Joan Morgan is an award-winning journalist, author, and a provocative cultural critic. She began her career in journalism as a freelance writer for The Village Voice. The response to her first article, “The Pro-Rape Culture” about the Central Park jogger, “established Morgan’s reputation as a black-feminist writer who was unafraid of tacking the most highly charged topics.” A few years later, Morgan won an Excellence Merit Media Award from the National Woman’s Political Caucus for her coverage of the rape trial of Mike Tyson. Morgan went on to become an Executive Editor of Essence Magazine, and has written for Spin, Vibe, and GIANT.

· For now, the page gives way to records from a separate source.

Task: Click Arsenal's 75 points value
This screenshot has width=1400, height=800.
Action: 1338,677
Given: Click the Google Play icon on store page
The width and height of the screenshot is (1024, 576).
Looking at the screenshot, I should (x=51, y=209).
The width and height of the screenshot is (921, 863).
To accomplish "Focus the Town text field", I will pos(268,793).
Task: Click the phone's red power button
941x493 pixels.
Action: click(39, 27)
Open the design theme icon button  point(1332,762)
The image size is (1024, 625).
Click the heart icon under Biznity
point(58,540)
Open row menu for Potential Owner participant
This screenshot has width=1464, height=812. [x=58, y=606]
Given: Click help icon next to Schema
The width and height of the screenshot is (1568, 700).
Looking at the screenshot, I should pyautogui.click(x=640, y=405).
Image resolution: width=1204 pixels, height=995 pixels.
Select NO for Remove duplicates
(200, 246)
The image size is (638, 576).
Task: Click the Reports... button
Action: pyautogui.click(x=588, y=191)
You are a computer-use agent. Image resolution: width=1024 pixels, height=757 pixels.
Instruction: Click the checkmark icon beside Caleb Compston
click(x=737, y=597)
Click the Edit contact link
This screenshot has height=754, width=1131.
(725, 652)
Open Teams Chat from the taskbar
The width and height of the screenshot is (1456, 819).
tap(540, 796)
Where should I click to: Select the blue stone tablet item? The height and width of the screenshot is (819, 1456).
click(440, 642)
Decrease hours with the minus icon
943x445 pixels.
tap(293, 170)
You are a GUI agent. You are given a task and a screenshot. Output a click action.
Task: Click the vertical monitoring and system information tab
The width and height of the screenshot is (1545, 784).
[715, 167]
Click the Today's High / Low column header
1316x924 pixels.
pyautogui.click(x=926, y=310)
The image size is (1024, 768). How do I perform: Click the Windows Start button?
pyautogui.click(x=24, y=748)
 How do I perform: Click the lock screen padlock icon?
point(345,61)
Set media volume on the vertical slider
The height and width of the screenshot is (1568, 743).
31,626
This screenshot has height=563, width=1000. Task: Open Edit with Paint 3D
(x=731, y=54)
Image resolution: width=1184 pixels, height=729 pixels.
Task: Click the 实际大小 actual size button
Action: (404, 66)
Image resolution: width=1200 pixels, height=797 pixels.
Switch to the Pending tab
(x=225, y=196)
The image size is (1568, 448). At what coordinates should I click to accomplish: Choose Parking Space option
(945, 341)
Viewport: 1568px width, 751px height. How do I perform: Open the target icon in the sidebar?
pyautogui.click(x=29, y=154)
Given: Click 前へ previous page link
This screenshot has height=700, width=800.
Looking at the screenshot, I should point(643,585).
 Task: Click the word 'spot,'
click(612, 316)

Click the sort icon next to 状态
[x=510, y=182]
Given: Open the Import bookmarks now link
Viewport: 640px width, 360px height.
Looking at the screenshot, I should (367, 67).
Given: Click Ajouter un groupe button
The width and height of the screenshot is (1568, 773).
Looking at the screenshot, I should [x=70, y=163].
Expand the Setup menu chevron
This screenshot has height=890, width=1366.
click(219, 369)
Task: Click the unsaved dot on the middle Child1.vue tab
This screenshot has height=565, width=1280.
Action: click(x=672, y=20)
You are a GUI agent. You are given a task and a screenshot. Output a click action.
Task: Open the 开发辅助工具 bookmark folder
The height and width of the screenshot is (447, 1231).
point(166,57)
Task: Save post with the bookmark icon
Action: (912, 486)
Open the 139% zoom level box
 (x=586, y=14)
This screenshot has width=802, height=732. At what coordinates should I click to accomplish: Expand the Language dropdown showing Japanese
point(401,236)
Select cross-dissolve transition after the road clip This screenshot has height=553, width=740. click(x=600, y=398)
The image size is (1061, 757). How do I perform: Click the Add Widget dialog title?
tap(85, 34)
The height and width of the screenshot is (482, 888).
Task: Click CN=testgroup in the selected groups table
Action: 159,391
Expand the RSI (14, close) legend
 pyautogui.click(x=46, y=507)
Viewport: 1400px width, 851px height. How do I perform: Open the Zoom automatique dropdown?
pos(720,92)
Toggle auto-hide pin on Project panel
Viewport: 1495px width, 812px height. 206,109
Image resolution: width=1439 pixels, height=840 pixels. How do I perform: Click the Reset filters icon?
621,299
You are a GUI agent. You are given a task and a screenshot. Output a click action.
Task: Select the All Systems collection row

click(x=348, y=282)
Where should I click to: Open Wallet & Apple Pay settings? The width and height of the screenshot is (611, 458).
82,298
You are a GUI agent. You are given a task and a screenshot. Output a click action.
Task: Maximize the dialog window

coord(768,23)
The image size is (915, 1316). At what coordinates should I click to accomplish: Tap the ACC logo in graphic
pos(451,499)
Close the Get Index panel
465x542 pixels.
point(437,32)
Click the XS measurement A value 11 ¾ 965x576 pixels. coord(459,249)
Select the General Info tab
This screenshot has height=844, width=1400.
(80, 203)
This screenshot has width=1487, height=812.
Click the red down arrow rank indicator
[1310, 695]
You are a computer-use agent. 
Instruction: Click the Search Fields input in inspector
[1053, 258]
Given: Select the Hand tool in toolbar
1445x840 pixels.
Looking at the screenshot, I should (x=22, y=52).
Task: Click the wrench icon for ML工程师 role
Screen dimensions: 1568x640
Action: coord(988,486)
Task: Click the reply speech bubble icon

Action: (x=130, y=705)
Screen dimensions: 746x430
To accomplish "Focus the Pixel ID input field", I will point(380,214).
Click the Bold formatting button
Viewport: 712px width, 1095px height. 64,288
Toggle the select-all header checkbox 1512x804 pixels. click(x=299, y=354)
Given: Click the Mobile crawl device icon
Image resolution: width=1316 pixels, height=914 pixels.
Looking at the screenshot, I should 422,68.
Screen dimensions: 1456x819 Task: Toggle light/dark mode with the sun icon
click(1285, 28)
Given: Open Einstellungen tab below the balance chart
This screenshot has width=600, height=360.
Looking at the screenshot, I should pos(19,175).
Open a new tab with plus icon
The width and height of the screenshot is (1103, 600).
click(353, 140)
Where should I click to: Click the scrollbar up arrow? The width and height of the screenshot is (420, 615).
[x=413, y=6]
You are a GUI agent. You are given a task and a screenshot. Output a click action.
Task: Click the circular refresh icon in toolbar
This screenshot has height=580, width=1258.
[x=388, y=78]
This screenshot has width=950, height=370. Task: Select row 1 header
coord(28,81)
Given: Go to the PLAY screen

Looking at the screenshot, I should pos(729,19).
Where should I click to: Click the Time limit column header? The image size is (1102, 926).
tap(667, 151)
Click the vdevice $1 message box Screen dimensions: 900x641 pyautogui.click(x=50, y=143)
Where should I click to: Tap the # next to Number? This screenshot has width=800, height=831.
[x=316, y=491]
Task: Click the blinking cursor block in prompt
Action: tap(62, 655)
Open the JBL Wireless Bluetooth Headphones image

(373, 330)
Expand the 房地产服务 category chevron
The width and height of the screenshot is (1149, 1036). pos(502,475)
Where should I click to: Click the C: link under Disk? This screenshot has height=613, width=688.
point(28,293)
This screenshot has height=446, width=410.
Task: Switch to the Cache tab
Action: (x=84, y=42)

Morgan is especially known for her work in the field of “hip-hop feminism,” a term she coined in her 1999 book, When Chickenheads Come Home to Roost. She has appeared on MTV, BET, VH-1, and CNN to speak about the intersection of hip-hop and gender, and conducted a 12-city tour titled “Does Hip-Hop Hate Women,” which brought national attention to the growing misogyny, sexism and homophobia in hip-hop culture. Through her writing and appearances Morgan has established herself as “one of the most original, perceptive and engaging young social commentators in America today.
Joan Morgan was born in Jamaica and raised in the South Bronx. A graduate of Wesleyan University, she has taught at the New School, Duke University, and Vanderbilt University and is currently pursuing her Ph. D in American Studies at NYU. Morgan recently taught a course entitled “The Pleasure Principle: A Post-Hip Hop Search for a Black Feminist Politics of Pleasure” at Stanford Univerity.